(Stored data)
§
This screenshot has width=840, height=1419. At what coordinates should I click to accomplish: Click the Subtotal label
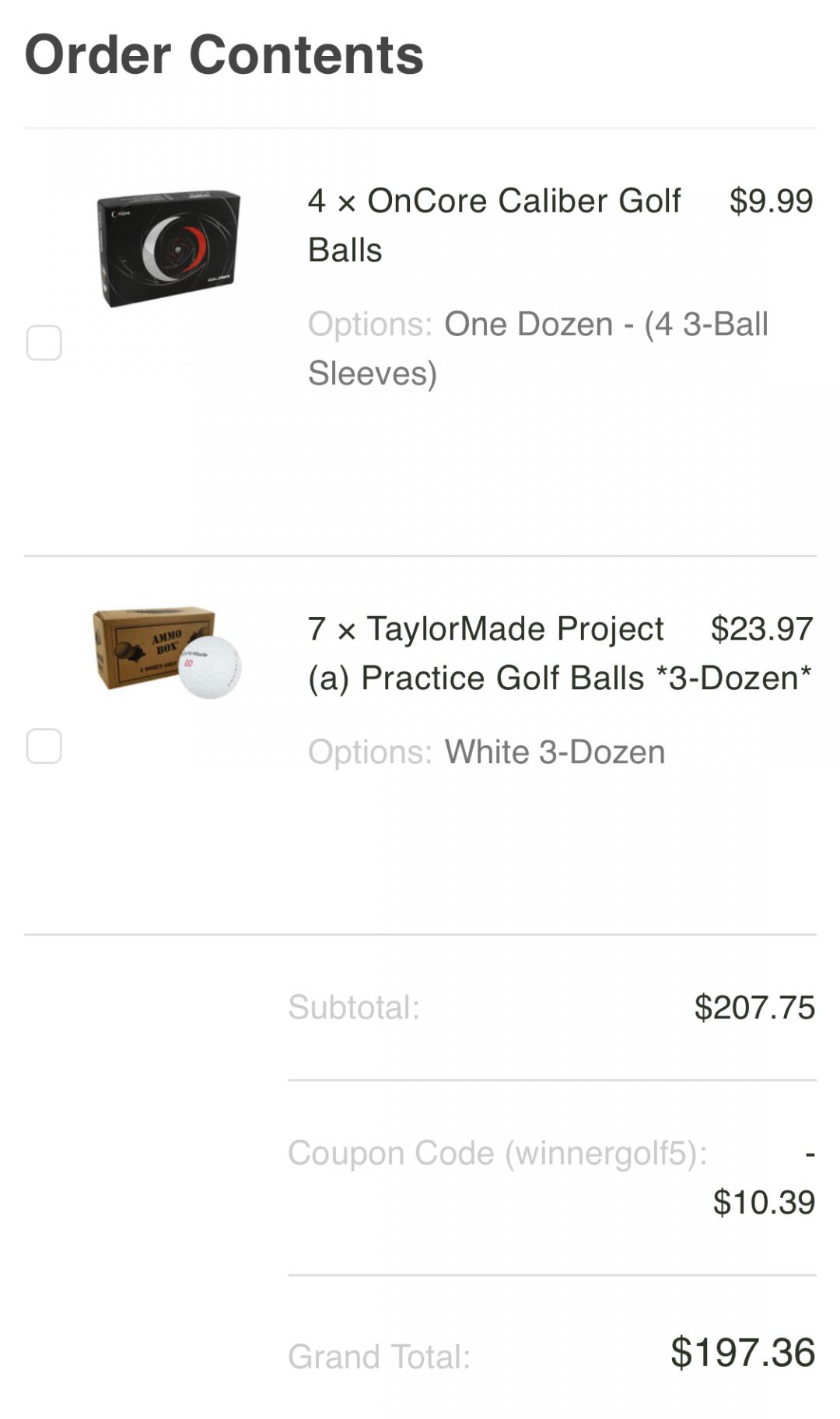(354, 1007)
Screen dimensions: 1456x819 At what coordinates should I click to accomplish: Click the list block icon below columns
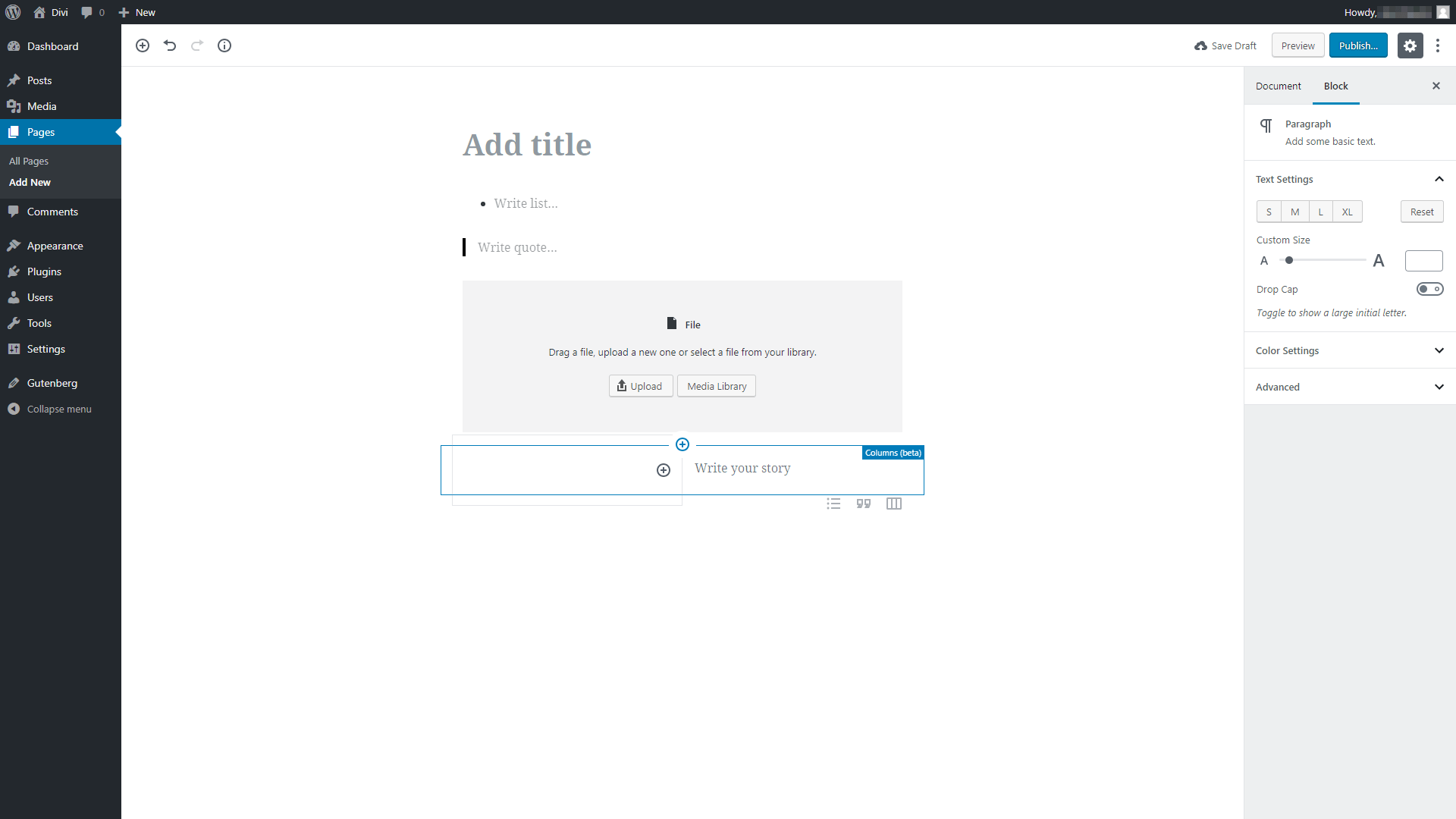(x=834, y=503)
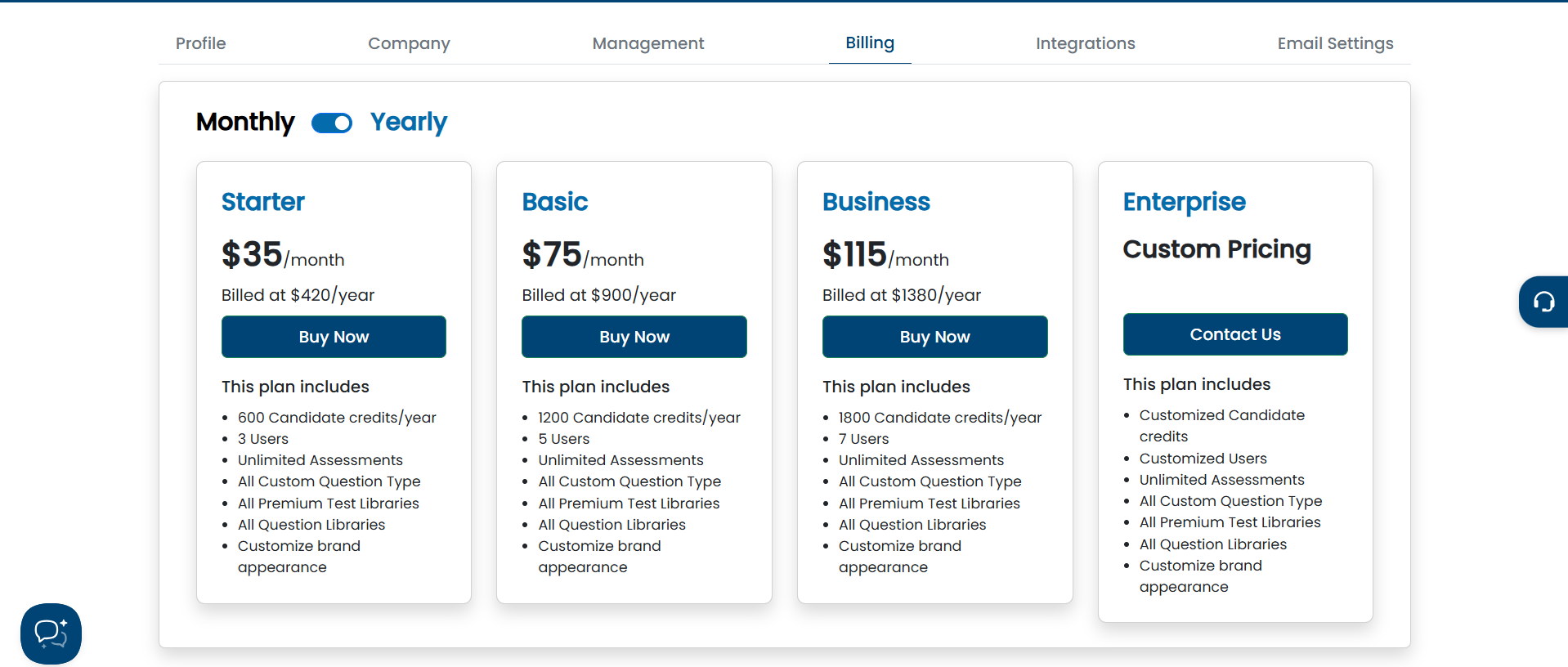The image size is (1568, 667).
Task: Open the Integrations tab
Action: [1085, 43]
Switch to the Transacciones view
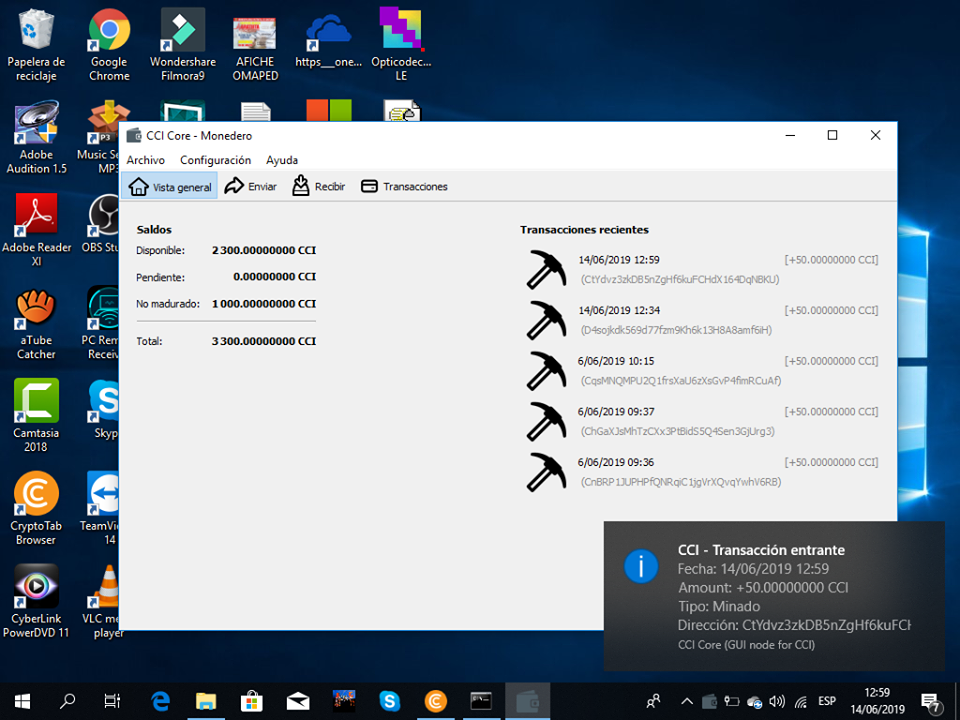This screenshot has height=720, width=960. click(x=404, y=186)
§
**WORK INSTRUCTIONS**
Exclude images. Return the data above verbatim.

**SOLUTION TO THE EXERCISE**
This screenshot has width=840, height=1419. At what coordinates should I click to accomplish: Click the Subtotal label
(354, 1007)
Screen dimensions: 1456x819 At what coordinates should I click to accomplish: Click the list block icon below columns
(x=834, y=503)
The image size is (1568, 667).
Task: Open the Integrations tab
Action: [1085, 43]
Switch to the Transacciones view
This screenshot has height=720, width=960. click(x=404, y=186)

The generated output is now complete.